**** Task data ****

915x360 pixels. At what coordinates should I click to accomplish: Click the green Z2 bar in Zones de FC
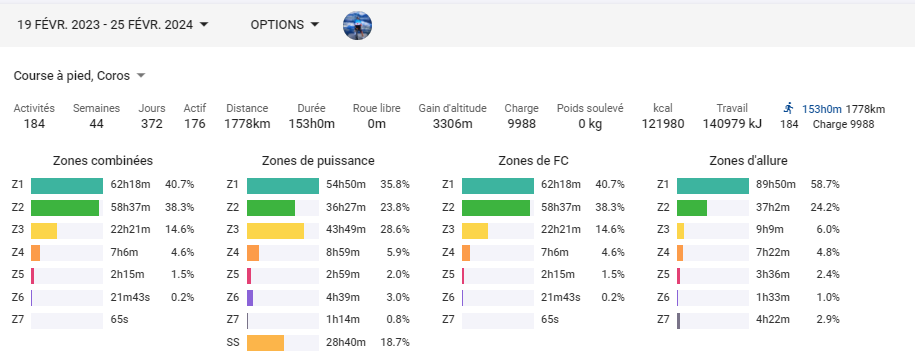pyautogui.click(x=496, y=208)
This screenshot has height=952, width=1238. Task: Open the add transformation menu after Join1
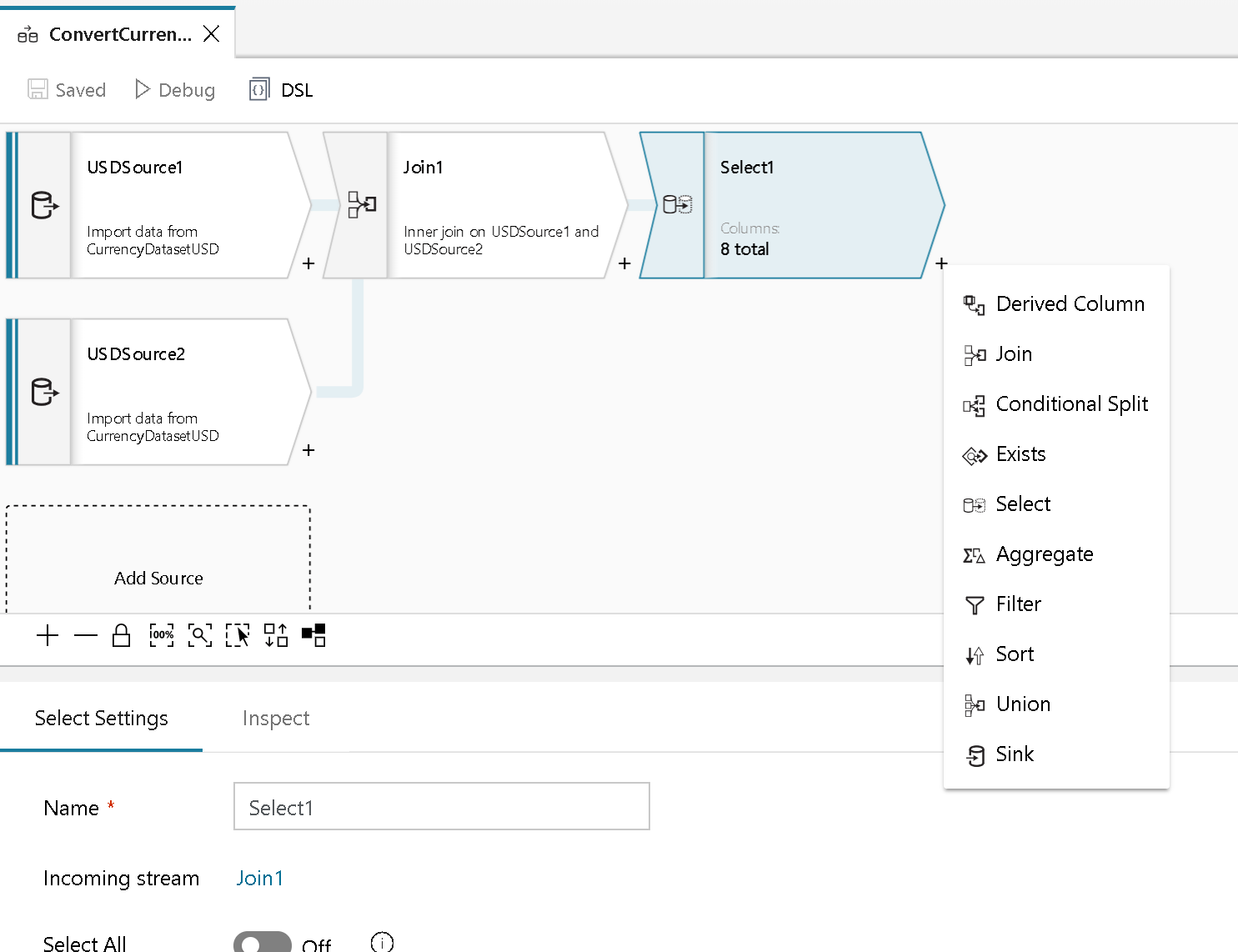624,263
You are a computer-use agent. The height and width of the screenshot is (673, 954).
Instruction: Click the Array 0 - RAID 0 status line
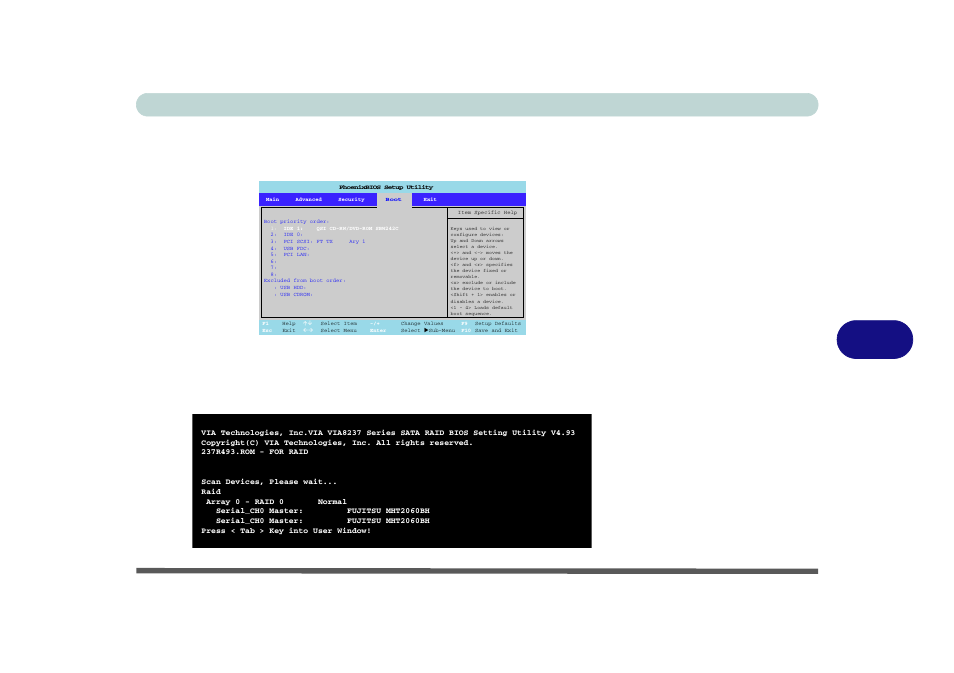pyautogui.click(x=280, y=501)
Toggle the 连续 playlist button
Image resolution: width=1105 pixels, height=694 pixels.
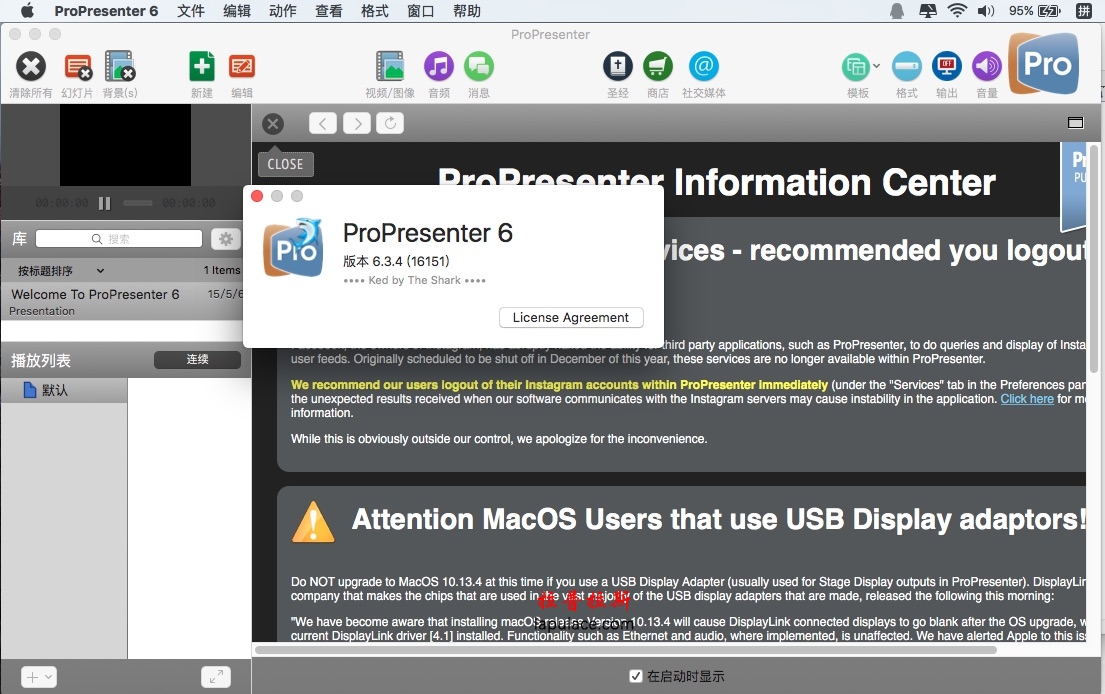197,359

****

■ **What is needed**: A verbatim copy of the listing, with all pictures removed, is required.

■ **Result of this task**:
915x360 pixels. At what coordinates should I click to accomplish: Click the green Z2 bar in Zones de FC
pyautogui.click(x=496, y=208)
This screenshot has height=952, width=1238. Task: Open the add transformation menu after Join1
624,263
You are a computer-use agent. The height and width of the screenshot is (673, 954).
Instruction: Click the Array 0 - RAID 0 status line
pyautogui.click(x=280, y=501)
Toggle the 连续 playlist button
Image resolution: width=1105 pixels, height=694 pixels.
197,359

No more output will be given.